Album Review: Look Alive by Black Pistol Fire

While it has its limitations, Black Pistol Fire is a solid two-man band that puts out good quality music.

Look Alive, the sixth album by the Texas based garage blues band Black Pistol Fire, sees the band expand their sound while remaining true to their roots. Following a string of 5 albums in 6 years, the three-year gap since 2017s Deadbeat Graffiti came as a surprise to many, whether it was intentional or not. Released in January 2021, the extended wait was worth it as Look Alive is quite possibly their best album yet.

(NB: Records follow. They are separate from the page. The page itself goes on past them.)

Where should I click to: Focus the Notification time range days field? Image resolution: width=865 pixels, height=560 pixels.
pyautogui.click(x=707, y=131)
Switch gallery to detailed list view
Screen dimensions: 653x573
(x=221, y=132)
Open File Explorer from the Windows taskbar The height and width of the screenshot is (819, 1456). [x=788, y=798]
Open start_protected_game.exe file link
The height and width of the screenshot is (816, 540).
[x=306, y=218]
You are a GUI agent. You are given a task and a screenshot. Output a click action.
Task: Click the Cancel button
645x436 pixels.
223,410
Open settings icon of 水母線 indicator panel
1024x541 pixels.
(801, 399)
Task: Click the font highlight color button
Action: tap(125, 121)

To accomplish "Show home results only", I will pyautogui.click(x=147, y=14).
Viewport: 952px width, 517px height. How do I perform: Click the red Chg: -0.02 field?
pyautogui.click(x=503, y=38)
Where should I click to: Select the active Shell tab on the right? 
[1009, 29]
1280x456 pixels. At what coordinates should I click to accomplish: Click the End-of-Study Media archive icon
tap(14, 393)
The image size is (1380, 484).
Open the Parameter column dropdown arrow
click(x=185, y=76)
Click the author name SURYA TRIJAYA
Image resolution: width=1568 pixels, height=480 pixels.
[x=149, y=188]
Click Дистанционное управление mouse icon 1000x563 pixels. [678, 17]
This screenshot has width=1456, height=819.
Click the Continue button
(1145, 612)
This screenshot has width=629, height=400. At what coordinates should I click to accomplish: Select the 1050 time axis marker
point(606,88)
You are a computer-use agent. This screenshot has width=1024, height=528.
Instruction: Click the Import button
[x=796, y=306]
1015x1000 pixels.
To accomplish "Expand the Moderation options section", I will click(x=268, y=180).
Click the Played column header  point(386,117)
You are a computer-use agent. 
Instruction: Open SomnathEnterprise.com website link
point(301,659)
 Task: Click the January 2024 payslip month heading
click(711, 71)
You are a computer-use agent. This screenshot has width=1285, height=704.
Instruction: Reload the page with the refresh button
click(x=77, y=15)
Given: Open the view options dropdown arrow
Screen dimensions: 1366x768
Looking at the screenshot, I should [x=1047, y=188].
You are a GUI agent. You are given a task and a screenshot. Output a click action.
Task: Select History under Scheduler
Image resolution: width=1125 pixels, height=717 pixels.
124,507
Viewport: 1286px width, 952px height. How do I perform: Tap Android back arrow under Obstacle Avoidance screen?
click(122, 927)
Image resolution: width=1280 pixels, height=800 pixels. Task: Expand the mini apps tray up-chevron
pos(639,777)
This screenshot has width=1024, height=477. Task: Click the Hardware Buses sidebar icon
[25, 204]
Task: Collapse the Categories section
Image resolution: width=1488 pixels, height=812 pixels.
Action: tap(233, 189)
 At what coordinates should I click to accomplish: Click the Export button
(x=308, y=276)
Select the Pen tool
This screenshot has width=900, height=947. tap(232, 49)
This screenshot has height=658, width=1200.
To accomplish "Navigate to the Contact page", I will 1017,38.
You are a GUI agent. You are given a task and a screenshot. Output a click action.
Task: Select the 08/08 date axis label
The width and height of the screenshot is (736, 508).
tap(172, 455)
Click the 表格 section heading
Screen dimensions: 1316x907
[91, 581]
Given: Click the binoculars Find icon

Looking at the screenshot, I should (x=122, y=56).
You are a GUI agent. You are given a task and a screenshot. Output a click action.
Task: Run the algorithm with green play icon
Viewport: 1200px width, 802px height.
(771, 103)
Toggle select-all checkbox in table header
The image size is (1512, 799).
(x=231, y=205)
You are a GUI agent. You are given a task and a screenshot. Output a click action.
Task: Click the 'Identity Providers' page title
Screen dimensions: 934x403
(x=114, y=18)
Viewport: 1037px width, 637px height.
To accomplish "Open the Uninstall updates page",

Black Pistol Fire first emerged in the early 2010s as part of a wave of garage/blues bands that sprung up in the wake of The White Stripes and The Black keys (a comparison not helped by the names, and the fact that all three bands are drums/guitar vocals) and often struggled to differentiate themselves from the rest of their contemporaries and influences. Nevertheless, Black Pistol Fire soon established themselves as a decent band who put on a great live show. They are and always were a band who are very good at what they do, even if what they do isn’t particularly unique. While there is certainly not anything wrong with that it held them back in the past from making anything truly great.

Over the course of the album, Black Pistol Fire wander through the limits of their garage blues sound. The album opens with the moody tile track before segueing into the up-tempo blues of “Pick Your Poison” where the vocals harmonize with the guitar leads for a very interesting effect. The song makes excellent use of space with brief staccato stabs in the verse before returning to the harmonization. It then shifts from the laid-back groove of “Never Enough” before the almost 50’s-esk moody twang of “Black Halo”, and the exaggerated swagger of “Hope in Hell”.  “Never Enough” in particular stands out as something that probably could have been a single and almost sounds like you could hear it on mainstream radio.

Guitarist Kevin McKeown

Front man Kevin McKeown’s rough yet high style has always been one of the best parts of their music and his aggressively energetic take on blues guitar stand out particularly well from their contemporaries. In comparison, drummer Eric Owens “hit the drums as hard as I possibly can” approach—while fairly standard for rock drummers—is never something to complain about. The one big addition to their sound is the occasional bits of synth bass played by Owens that serve to fill out their sound, though I think the drumming does suffer a little, as one of his hands now has to play the keyboard.

Despite this, if one was unfamiliar with the band, they probably wouldn’t even realize that they are a two piece.  The inherent limitations of a two-piece band allow for greater creativity in overcoming those limitations. For Black Pistol Fire, however, I would say that they might do better by adding a member or two and growing their sound.

Lyrically, Look Alive still suffers from the same problems as their previous albums. The lyrics themselves aren’t terrible, as there are little forced rhymes or just plain silly lines here. But they do seem almost like an afterthought and do occasionally fall into well-worn blues clichés. There’s nothing wrong with genre appropriate lyrics, but they could use some work. The music more than makes up for it, but it would be nice to see some more originality and effort in the future.

Musically they still stick fairly close to what they’ve always done before, with fuzzed out guitar riffs and pounding drums, although the echo effects on some songs like “Level” create a quasi-psychedelic sound. The increasced use of effects pedals contributes greatly to the atmospheric sound of the album, which takes a darker turn than their previous work. Though the shift in sound is noticeable, Black Pistol Fire is still recognizable as the same band.

They are a band that, if I were to see them headlining a show, I might be slightly disappointed, but would be thrilled to see them as an opening act.

Look Alive is the first of Black Pistol Fire’s albums worth listening to all the way through. while all of their previous work had some very good, even a few great songs, there was always a little filler unfortunately thrown in. Five of the album’s eleven songs had been released as singles over the past two years. Unfortunately missing on the album is “Well Wasted”, which I had assumed would eventually be on the album as the single art shared the same yellow and black color scheme as the rest of the album’s singles. While I understand that there might not have been space, it’s still a slight disappointment.

Look Alive shows both the strengths and limitations of Black Pistol Fires sound. They are a band who have never released bad music, but only seem to get better and better as time goes on. They are a band that, if I were to see them headlining a show, I might be slightly disappointed, but would be thrilled to see them as an opening act. Unfortunately, they can’t seem to move past that. But if they can continue improve and expand their sound in the future, perhaps one day they might make something truly great.